Чёрт! И мозг молчит, я сейчас не отказался бы от его сального комментария. По ходу, я допился и откинул копыта. Как печально всё это. Ушёл в самом рассвете сил. Ещё столько не выпито, столько не…

Что?

Я что-то услышал, но не разобрал. Поднявшись с трудом на ноги, я направился сквозь густую тьму на звук. Я точно что-то слышал, какой-то звук, он вновь повторился… и вновь. Звук стал чётче, и я различил детский смех. Медленно переставляя свои ватные ноги, всё тело ломило, и оно было непослушно, пошатываясь, я брёл вперёд? Наверное… вперёд, здесь в абсолютной темноте было очень сложно ориентироваться. Непонятно, где верх, где низ, где перёд, а где зад, где что. Хотя, с другой стороны, рожа у меня смотрит вперёд, левая рука слева, правая справа, ноги внизу, так что ориентиры есть. Просто жути и драматизма на себя нагоняю.

Я шёл дальше в этой темноте, шёл и шёл на слабый звук смеха, детей было несколько. Скорее всего, двое. Я шёл вперёд и вскоре в этой темноте стал различать две фигуры. Они белым пятном выделялись на фоне черноты. Две девочки сидели ко мне спиной, они играли, и чем ближе я подходил, тем отчётливее и звонче становился их смех. Даже тьма от их смеха расползалась и не липла так сильно. Когда я подошёл к ним очень близко, девочки прекратили смеяться.
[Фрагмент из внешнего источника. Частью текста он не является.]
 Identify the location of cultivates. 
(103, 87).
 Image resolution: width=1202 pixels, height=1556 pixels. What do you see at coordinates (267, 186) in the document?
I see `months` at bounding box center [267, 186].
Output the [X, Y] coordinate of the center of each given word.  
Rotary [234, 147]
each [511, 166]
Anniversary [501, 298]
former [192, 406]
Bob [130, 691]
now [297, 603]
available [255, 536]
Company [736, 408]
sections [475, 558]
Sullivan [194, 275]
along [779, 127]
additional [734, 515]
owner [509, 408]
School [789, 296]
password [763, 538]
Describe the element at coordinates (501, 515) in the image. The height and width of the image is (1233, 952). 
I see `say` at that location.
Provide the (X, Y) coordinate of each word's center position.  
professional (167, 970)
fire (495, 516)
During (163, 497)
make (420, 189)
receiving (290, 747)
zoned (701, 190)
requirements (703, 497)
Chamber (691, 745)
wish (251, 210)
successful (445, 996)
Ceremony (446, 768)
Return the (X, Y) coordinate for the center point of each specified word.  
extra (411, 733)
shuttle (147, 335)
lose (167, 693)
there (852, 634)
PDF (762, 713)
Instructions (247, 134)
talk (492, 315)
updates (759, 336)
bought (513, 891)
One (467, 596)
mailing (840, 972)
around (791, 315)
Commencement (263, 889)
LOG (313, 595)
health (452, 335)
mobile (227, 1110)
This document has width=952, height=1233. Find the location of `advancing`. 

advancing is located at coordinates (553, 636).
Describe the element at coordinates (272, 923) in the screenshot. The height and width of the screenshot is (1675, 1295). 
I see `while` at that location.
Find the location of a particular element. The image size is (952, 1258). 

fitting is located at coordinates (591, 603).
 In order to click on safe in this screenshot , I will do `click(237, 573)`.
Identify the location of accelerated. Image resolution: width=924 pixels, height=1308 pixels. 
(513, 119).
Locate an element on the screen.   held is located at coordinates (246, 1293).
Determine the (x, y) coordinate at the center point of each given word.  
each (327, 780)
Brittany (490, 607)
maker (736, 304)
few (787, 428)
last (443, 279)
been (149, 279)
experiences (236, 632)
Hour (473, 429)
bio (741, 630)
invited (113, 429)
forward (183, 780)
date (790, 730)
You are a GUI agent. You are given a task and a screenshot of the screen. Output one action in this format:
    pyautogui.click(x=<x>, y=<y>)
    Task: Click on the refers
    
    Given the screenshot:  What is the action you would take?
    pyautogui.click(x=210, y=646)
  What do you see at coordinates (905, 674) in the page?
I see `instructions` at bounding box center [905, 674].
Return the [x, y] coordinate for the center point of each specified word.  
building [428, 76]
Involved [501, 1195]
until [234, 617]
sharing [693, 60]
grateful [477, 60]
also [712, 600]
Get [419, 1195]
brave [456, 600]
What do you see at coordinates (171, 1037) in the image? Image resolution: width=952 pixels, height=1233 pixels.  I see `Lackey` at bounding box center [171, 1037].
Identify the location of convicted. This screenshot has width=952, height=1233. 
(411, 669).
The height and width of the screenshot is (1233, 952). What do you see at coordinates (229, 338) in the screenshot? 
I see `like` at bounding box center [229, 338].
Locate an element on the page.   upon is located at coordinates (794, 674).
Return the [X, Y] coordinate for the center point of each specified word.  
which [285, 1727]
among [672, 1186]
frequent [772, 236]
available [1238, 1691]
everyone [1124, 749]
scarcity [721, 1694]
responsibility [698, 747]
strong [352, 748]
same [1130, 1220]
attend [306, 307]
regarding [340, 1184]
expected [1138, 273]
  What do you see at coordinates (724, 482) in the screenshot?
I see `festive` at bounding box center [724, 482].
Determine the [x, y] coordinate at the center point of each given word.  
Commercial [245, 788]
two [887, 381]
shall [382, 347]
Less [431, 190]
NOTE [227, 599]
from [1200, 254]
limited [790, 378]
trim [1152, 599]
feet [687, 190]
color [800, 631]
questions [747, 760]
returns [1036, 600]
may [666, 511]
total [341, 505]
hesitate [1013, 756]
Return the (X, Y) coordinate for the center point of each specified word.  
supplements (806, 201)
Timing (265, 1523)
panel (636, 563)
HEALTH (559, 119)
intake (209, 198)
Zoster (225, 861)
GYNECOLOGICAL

– Он здесь, – шепнула одна второй.

– Я слышу, сестра, – ответила другая.

Голоса показались мне знакомыми, и где-то в груди защемило от боли, к горлу подкатил ком. Я принялся обходить их, всё ещё шатаясь, но уже поняв, кто это. Чувство вины обрушилось на меня вновь, как град среди ясного дня.

– Вот он, убийца, сестра, – произнесла Гретель.

Я обошёл их полностью и увидел, что перед ними лежит чёрное сердце с белыми символами и какими-то отростками, больше похожими на гипертрофированных глистов. Старшая сестра воткнула в него гвоздь, и боль в моей груди разгорелась ещё сильнее.

– Да, тот самый, я помню, – произнесла младшая и воткнула в сердце второй гвоздь.

От боли я задохнулся и упал на одно колено перед ними. Так и стоял, жадно хватая воздух ртом, не в силах вымолвить ни слова. Мне столько всего хотелось им сказать, но слова вязким комом застряли в горле. Думаю, со стороны вся эта немая сцена выглядит очень крипово или нелепо.

– Ты помнишь, а вот он тебя нет, – шептала Гретель сестре.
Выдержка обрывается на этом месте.